5 December 2019
Caroline Lucas, former co-leader of the Green Party and its candidate in Brighton Pavilion, showcased the Party’s commitments on nature and launching A New Deal for Nature, at an event at The Linnean Society in central London.
A New Deal for Nature is an independent report commissioned earlier this year to inform her work in Parliament, as well as to feed in to the Green Party’s policies on nature and stimulate public and political debate. It’s been written by a group of leading UK conservationists and nature writers, Mark Cocker, Jeremy Mynott, Jake Fiennes, Helen Smith and Patrick Barkham.
“We are not only running out of time on the climate emergency, there’s also little time left to reverse the catastrophic decline in nature and wildlife,” Lucas said.
“This election has to mark a turning point and the moment when people vote for Nature.”
Green party commitments on nature and wildlife
It is more urgent than ever to reverse the decline of wildlife and nature in Britain, one of the most nature-depleted countries in the world. The 2019 State of Nature report found that 41% of species in the UK have declined, and a quarter of mammals are at risk of disappearing altogether.
The Green Party’s manifesto has more than 70 proposals related to nature and wildlife, with the boldest and best policies for protecting it – for the benefit of people and nature. As the UN global assessment of nature, the IPBES, made clear, the breaking of environmental limits presents extreme danger for all humanity.
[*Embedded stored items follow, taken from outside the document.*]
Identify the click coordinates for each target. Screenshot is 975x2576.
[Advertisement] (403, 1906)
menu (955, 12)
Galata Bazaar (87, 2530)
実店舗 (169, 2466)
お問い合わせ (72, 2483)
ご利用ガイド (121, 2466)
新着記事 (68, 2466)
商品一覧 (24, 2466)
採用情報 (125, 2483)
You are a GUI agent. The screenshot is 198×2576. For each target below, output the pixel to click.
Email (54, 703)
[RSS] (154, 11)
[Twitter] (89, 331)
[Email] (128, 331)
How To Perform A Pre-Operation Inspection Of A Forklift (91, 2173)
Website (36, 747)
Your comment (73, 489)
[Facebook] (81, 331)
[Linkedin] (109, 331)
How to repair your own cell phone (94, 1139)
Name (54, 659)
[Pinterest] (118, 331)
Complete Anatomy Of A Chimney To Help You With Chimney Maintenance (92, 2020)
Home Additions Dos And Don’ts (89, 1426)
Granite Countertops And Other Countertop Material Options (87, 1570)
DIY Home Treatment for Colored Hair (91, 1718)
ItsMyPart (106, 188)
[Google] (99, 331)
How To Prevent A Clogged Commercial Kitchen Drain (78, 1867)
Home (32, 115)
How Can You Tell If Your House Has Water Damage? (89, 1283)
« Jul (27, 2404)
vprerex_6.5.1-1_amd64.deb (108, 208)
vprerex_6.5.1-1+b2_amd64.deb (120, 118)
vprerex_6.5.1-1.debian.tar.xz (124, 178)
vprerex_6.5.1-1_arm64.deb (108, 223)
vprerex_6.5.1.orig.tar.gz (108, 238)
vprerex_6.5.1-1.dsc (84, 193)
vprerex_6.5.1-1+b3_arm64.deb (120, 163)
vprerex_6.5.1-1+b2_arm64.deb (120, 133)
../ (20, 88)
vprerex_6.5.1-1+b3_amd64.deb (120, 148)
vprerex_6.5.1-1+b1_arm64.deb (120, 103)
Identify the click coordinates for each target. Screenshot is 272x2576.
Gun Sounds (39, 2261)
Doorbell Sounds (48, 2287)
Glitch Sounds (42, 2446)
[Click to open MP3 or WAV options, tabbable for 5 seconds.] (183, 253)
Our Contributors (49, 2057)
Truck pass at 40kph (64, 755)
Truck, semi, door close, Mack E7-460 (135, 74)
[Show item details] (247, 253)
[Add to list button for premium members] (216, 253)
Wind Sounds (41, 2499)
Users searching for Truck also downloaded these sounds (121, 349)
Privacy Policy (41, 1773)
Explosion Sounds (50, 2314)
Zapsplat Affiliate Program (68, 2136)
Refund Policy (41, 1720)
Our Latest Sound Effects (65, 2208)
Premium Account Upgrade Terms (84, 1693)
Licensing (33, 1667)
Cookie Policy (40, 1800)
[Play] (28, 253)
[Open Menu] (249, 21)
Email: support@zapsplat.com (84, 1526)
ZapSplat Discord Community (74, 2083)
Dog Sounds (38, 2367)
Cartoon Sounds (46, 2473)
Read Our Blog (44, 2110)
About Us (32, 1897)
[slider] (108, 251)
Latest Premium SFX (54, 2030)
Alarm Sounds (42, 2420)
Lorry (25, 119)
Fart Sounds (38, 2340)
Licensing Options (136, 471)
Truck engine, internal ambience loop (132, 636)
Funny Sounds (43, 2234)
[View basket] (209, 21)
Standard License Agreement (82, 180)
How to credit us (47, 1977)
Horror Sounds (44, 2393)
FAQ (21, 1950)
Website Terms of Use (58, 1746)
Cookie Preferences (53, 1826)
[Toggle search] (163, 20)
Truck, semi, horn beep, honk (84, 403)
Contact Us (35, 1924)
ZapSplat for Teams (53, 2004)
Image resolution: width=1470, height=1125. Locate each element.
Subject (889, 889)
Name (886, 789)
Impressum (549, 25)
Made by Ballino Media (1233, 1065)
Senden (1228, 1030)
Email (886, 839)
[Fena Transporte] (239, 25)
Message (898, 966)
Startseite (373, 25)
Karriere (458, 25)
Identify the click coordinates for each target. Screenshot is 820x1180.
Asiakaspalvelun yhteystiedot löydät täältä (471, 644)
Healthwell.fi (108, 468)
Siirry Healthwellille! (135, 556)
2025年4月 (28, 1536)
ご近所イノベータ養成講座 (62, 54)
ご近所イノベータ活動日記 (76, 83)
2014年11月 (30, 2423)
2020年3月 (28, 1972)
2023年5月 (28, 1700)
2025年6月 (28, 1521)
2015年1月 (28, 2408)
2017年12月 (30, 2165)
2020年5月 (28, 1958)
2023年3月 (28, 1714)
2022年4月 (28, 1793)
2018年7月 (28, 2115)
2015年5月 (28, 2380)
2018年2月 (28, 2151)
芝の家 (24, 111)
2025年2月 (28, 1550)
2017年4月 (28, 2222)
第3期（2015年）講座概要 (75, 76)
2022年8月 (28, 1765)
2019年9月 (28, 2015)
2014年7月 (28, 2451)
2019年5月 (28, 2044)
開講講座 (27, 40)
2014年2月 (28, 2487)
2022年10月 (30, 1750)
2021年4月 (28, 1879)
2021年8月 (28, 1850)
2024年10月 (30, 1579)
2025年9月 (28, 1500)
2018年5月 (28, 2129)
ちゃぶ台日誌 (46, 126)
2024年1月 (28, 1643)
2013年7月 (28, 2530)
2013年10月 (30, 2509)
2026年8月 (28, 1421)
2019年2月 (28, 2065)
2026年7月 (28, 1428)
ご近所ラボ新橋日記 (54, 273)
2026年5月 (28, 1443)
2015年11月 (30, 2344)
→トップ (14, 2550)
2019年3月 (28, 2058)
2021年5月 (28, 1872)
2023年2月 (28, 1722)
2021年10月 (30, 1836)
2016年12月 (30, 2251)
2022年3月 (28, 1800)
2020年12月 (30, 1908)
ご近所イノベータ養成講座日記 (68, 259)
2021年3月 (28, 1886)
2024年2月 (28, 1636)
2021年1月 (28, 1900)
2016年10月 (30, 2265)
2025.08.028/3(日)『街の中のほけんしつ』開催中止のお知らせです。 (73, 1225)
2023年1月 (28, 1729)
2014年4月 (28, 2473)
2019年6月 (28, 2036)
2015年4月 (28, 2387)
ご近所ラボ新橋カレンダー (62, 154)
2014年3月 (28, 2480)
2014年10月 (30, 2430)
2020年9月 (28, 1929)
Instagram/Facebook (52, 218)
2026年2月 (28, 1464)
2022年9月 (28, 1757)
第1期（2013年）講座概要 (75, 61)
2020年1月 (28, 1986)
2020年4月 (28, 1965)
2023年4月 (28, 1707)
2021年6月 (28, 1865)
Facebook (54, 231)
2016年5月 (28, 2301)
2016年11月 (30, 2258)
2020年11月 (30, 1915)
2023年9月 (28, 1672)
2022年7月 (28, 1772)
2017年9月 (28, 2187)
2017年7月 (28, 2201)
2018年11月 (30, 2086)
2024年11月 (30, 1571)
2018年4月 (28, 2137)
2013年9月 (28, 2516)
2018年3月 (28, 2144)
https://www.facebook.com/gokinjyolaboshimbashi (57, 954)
Among manifesto pledges are a 10-year transition to agro-ecological farming, more outdoor learning and the introduction of a GCSE in Natural History to encourage better knowledge and understanding of nature.
One of the party’s key proposals is for a Sustainable Economy Act, so that the way we run our economy works with nature not against it, with new legally binding targets for biodiversity, soil health and water quality alongside other measures.
It is a broken economic system which has caused both the climate and biodiversity crises, and that has to be addressed if we are to restore our natural world.
That means moving away from endless consumption and GDP growth as the measure of economic success, scrapping environmentally destructive projects like HS2 and airport expansion, and repurposing the economy so that it also serves the needs of future generations.
While the Green Party manifesto is more ambitious and comprehensive than any other in its pledges on nature and wildlife, the Party recognises the importance of being challenged by experts to ensure policies measure up to the challenges we face.
A New Deal for Nature focuses on eight areas for change including farming, schools & young people, urban wildlife, the marine environment and biosecurity. Among its 80 recommendations are:
- New national parks, with a goal of designating 20% of Britain as national park.
- Every farmer should devote a minimum of 15% of their land to nature, and be paid to do so.
- All primary schools should deliver one hour a day outdoor learning every day, in addition to break time.
- Twin every primary school with a farm
- Encourage more wildlife-friendly gardens by casting off the obsession with tidiness. Ban the sale of all plastic grass, unless for sports pitches via planning permission.
- Wild public land. Hospital grounds to be re-greened and re-wilded to aid patient recovery
- Permanently protect some brownfield sites as SSSIs, give others “pop-up” temporary wildlife protection
- A moratorium on expansion of aquaculture operations, particularly open-cage salmon farming, shown to be harming the aquatic environment..
- Improve early-warning systems to assess the threats posed by invasive, non-native species which are growing by 10-12 species every year.
Caroline Lucas said at the report launch:
“Other parties still ignore the fundamental economic and infrastructure changes we need to truly protect the natural world. We’re looking ahead to what’s being called ‘2020 super year’ for nature and climate with crucial international summits taking place.
“Yet we’re also looking at a Johnson Brexit deal that is even worse for the environment and nature than the May hard-Brexit deal. Now more than ever, we need more Green MPs to stand up for wildlife and put the wellbeing of people and nature first across all policy making.”